Records >>
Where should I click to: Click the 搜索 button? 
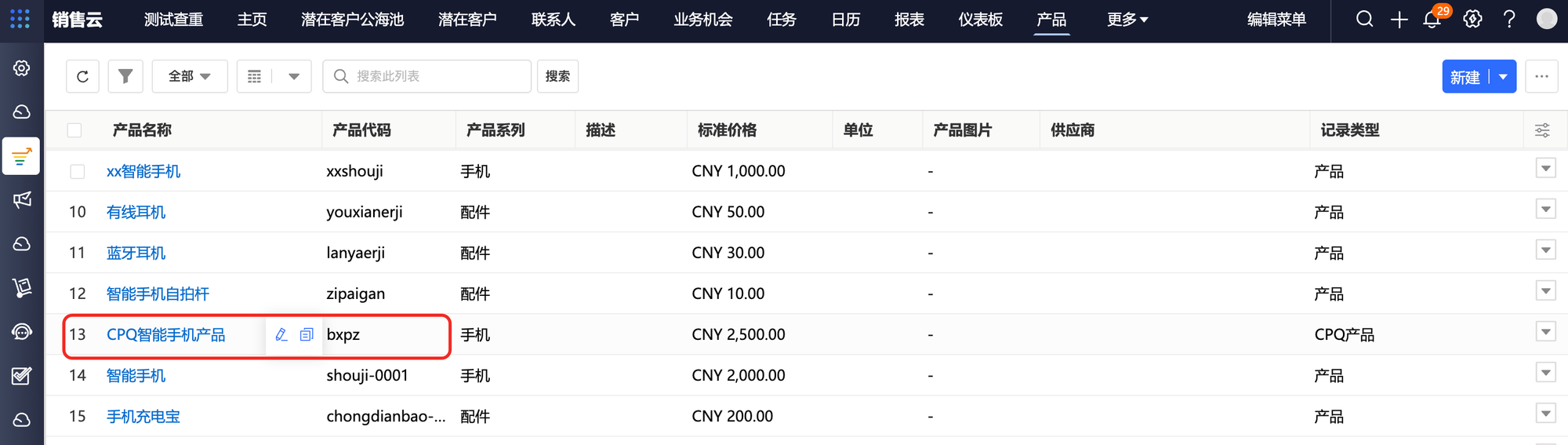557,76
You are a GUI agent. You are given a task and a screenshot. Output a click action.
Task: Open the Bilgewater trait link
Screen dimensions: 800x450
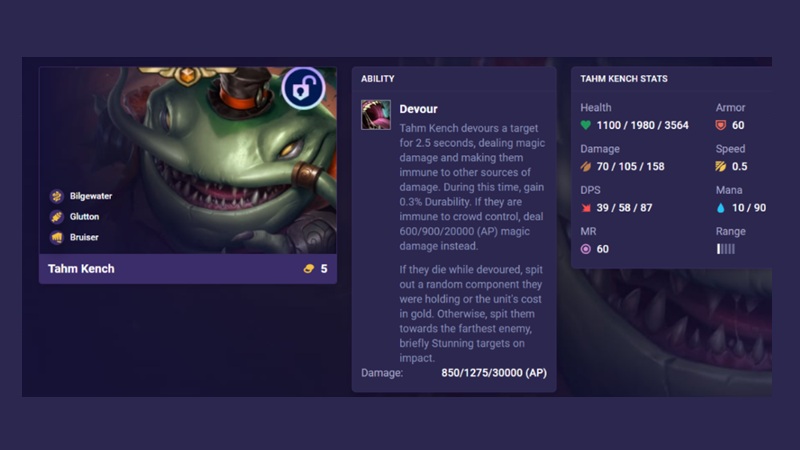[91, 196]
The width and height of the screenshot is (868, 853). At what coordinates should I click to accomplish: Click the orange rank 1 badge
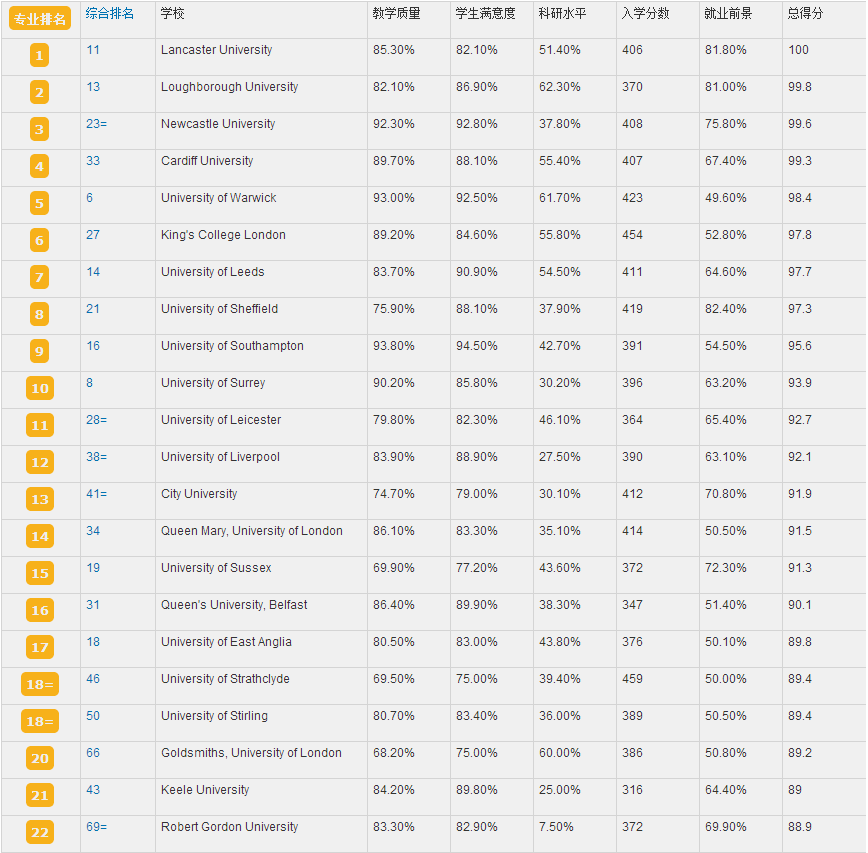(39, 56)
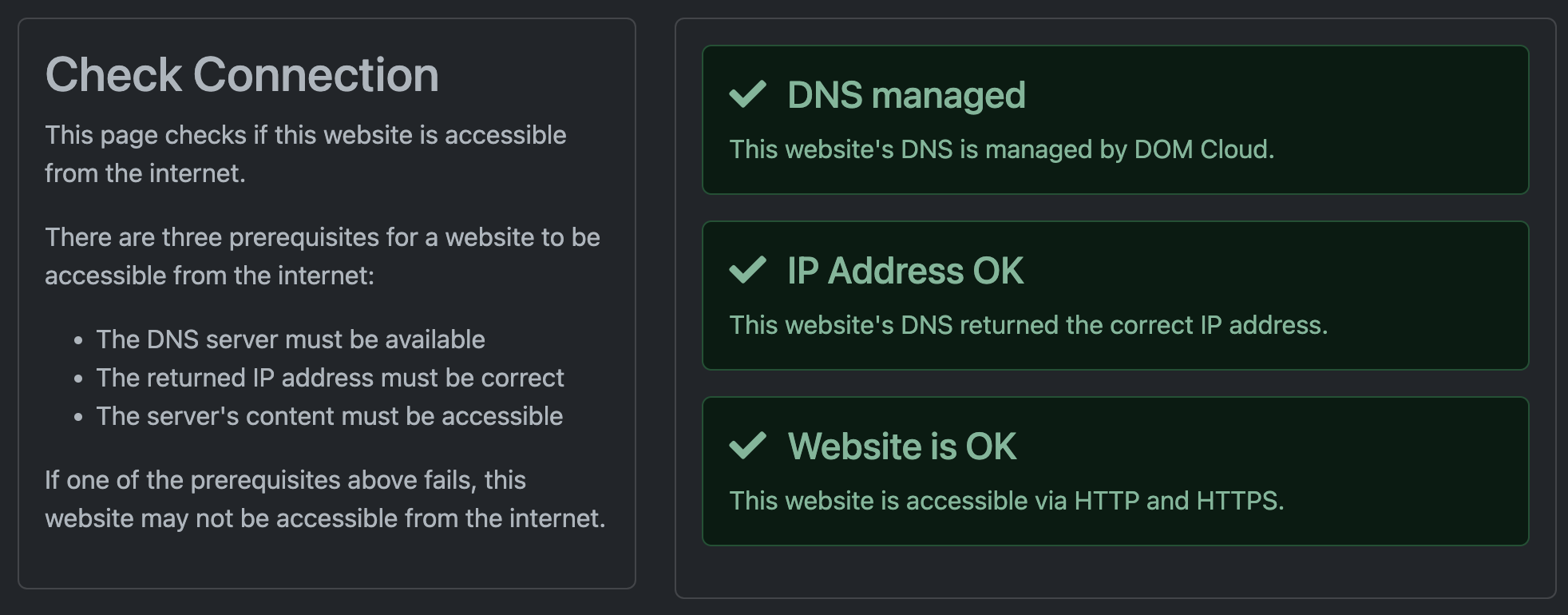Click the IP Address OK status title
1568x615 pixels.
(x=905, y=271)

Exercise instructions >> Since the pictures are not wanted, give the material again exactly without them.

Task answer >>
Where should I click to: Click the 搜索 button? 
557,76
You are a GUI agent. You are given a task and a screenshot. Output a click action.
Task: Open the Bilgewater trait link
Screen dimensions: 800x450
[91, 196]
The width and height of the screenshot is (868, 853). At what coordinates should I click to accomplish: Click the orange rank 1 badge
(39, 56)
Click the IP Address OK status title
1568x615 pixels.
(x=905, y=271)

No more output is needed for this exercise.